Abusus non tollit usum: an abuse of something doesn’t rule out the proper use. We know that’s a long-recognized rule of logic because it has a pedantic Latin phrase. That means the rule is older than your language and mine, which makes it amazing that artists, who should be learned and nuanced enough for this distinction, muff it everyday.
In the movie “Les Miserable”, there’s no effort to distinguish between the just penalty of the law and the abuse of the law. We sympathize with Jean Valjean precisely because in his case the Law has not been just. The original sentence – 5 years for stealing bread, then many more years for “running” – we all instinctively agree is inhumane.
What if he had recieved a reasonable sentence for stealing bread and served it out? Would we have a bone to pick with “the law” then? No? So the problem is not “law”, or “justice”, in themselves, but law as an instrument of injustice. Misused law. That’s an important distinction.
So the dichotomy that runs through the rest of the plot is a false choice. We are supposedly presented a repeated choice between the law and grace, but the choice is actually between a specific abuse of the law and a specific grace. This grace is just the kindness to undo this man’s injustice, which is wonderful for those who are oppressed. But not yet a picture of law and grace as told in the Bible.
The distinction is important because the grace of God in Jesus is given to people who DESERVE their sentence of death. We don’t grasp the grandeur of Jesus as grace unless we first grasp the The Law of God is not unjust.
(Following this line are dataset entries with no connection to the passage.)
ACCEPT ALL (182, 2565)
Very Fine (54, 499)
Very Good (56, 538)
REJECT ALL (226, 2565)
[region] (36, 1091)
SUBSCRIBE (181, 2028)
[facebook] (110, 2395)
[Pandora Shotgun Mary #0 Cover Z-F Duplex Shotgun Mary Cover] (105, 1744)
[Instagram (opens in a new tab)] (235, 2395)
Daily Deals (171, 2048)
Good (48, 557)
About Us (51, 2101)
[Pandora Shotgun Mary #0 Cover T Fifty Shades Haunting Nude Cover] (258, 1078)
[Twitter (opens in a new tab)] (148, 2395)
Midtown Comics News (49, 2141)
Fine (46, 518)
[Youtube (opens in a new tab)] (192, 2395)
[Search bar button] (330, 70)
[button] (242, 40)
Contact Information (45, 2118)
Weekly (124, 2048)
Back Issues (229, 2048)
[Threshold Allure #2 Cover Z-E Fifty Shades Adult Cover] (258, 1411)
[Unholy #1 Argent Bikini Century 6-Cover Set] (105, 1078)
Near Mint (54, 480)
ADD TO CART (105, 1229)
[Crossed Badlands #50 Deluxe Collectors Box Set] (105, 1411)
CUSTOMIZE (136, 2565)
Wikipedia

Further: is law, unjustly applied, really law at all? Just because humans make bad laws or give other humans too much power in the name of law- is this a comment at all on the essence of law itself, or on the Law of God, or on justice and its relation to grace? Or are we simply abusing language?
Abusing language.
So the portrait of Jalvert as a man of justice is just a man deceived. I suspect he is intended to represent Old Testament man. I thought I heard echos from Psalms in his lyrics in the scene where he walks by himself gazing up at the stars. But this is not Old Testament man, as represented for example in David (the Psalmist himself). It is the caricature of Old Testament man only possible in this age when few understand those texts.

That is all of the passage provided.